La question de la liberté des chercheurs est également un élément absolument essentiel, toujours difficile à mettre en exergue. Comment faire pour que les chercheurs qui arrivent avec des idées parfois dérangeantes soient reconnus ? En tant que président de l'ERC, je bénéficiais du privilège de pouvoir m'asseoir dans les salles où les panels débattaient, sans bien entendu intervenir de quelque façon que ce soit. Il était très intéressant d'observer l'intensité des échanges autour de positions parfois contradictoires, dans le but d'aboutir à une décision commune sur les projets à financer. Ayant été en lien très suivi avec des membres de ces panels, je suis toujours frappé de constater à quel point la qualité des discussions qui s'y déroulent constituent pour eux un élément extrêmement important. Je dois dire, pour m'être rendu dans le monde entier pour promouvoir l'ERC, que nos meilleurs ambassadeurs étaient des personnes recrutées dans les panels, qui venaient raconter que les meilleures évaluations qu'elles aient vues étaient celles qu'elles avaient connues à l'ERC.

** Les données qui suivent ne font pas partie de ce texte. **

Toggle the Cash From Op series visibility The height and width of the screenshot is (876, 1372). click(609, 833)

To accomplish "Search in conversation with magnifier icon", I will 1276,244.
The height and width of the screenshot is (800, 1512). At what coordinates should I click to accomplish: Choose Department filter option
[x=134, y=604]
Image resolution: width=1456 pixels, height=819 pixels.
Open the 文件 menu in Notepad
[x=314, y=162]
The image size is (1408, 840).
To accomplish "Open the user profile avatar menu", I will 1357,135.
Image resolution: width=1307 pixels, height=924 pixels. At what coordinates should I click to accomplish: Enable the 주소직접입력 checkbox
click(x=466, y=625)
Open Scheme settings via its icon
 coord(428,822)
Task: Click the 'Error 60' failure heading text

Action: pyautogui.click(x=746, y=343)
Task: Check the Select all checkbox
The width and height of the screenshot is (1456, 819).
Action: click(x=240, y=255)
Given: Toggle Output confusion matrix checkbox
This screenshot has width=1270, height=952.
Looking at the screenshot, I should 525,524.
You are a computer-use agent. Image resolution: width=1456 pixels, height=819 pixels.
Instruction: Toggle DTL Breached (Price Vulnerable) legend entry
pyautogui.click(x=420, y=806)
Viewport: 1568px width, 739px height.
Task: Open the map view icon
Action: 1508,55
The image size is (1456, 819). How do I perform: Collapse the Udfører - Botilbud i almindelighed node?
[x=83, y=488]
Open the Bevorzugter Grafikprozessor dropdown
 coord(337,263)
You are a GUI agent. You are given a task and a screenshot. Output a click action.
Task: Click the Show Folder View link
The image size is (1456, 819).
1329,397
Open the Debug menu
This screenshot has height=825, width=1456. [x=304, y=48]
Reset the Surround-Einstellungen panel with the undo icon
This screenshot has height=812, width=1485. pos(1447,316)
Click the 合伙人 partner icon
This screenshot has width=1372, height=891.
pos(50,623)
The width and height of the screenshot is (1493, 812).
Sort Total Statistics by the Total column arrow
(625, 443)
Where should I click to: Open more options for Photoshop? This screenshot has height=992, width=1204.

Ces témoignages sont extraordinaires et montrent que l'Europe est capable de développer des méthodologies considérées comme des références dans le monde entier. Ceci est rendu possible par la qualité des dossiers que nous recevons, des personnes que nous convainquons de participer aux panels, mais aussi du soutien apporté par le staff de l'ERC, qui se montre absolument exemplaire. Lors de la pandémie, il a ainsi fallu discuter pendant une semaine entière de centaines de dossiers à distance, certains se connectant la nuit depuis l'autre bout du monde pour participer aux discussions. Le processus a été plus long et compliqué qu'à l'accoutumée, mais l'ERC a continué à fonctionner et n'a pas pris une minute de retard dans l'attribution de ses contrats, grâce au dévouement des membres des panels et du staff. Je trouve ce résultat vraiment remarquable. Cette situation de travail à distance ne saurait toutefois perdurer, car elle est épuisante pour les équipes impliquées.